Requirement >>
An exact transcription is needed of the lines below from the one with "Click the New Event button" through the one with "The width and", with no other lines and no pictures.

Dataset records >>
= = = = = = =

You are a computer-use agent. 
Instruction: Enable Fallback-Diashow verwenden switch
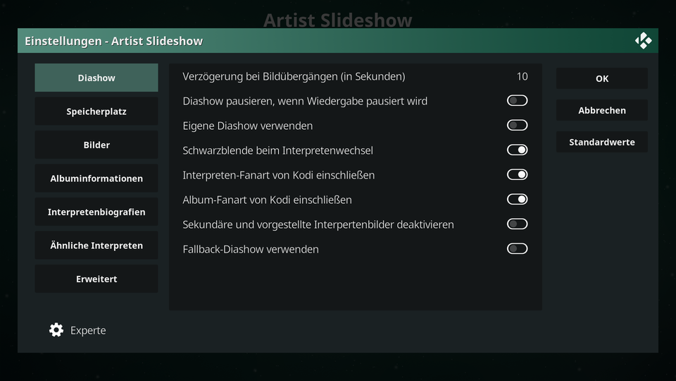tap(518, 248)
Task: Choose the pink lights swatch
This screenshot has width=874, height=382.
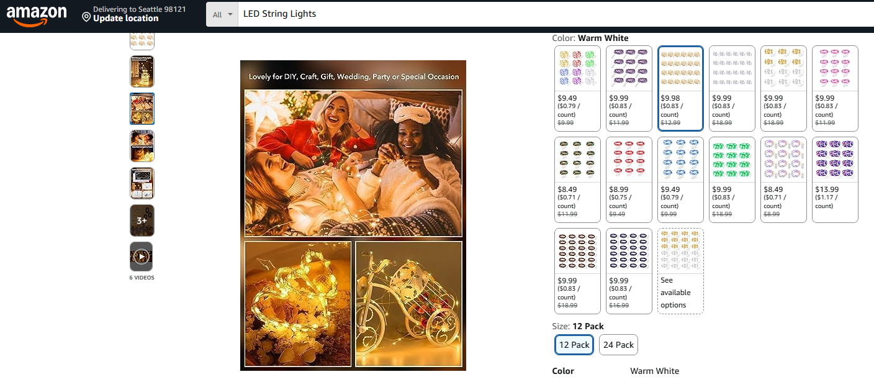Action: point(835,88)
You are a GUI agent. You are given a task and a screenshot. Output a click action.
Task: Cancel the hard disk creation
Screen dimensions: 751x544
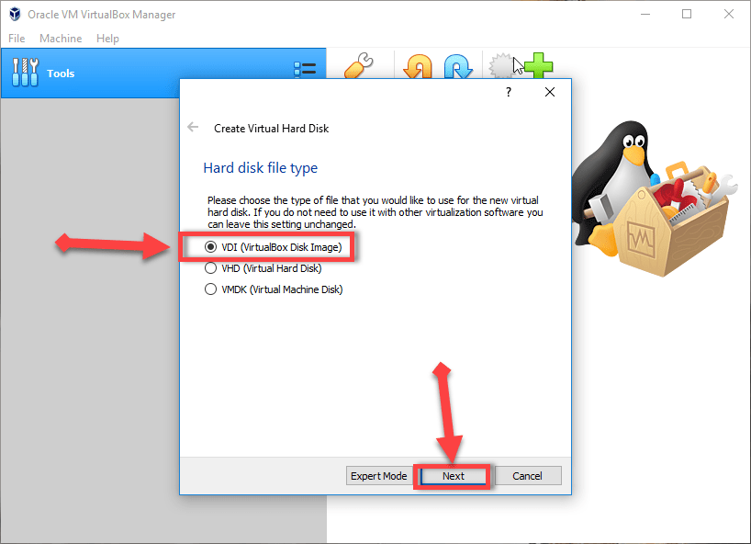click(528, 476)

= = = = = = =

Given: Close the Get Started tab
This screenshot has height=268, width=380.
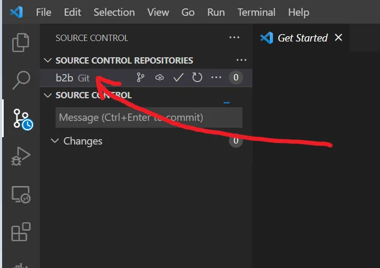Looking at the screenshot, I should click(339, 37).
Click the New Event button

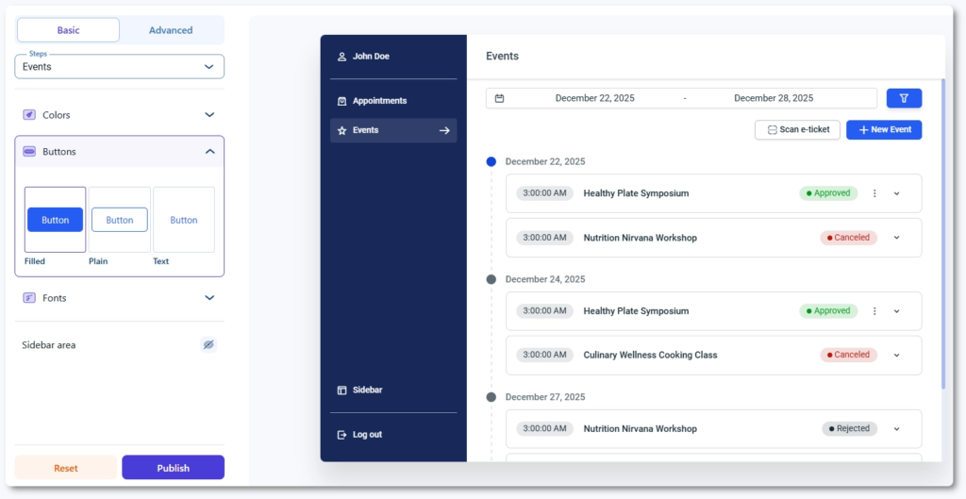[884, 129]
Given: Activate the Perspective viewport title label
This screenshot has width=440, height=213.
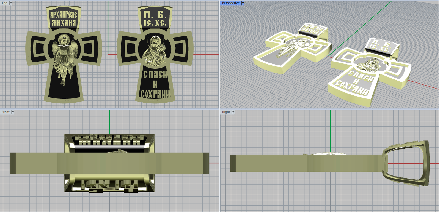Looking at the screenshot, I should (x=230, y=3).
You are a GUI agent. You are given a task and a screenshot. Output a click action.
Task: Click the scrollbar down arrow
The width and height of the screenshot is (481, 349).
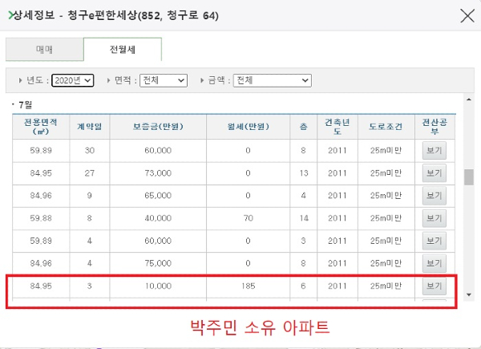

= = = = = = =

Answer below >>
Click the New Event button

[884, 129]
Given: Activate the Perspective viewport title label
This screenshot has width=440, height=213.
Looking at the screenshot, I should (x=230, y=3).
You are a GUI agent. You are given a task and a screenshot. Output a click action.
Task: Click the scrollbar down arrow
The width and height of the screenshot is (481, 349).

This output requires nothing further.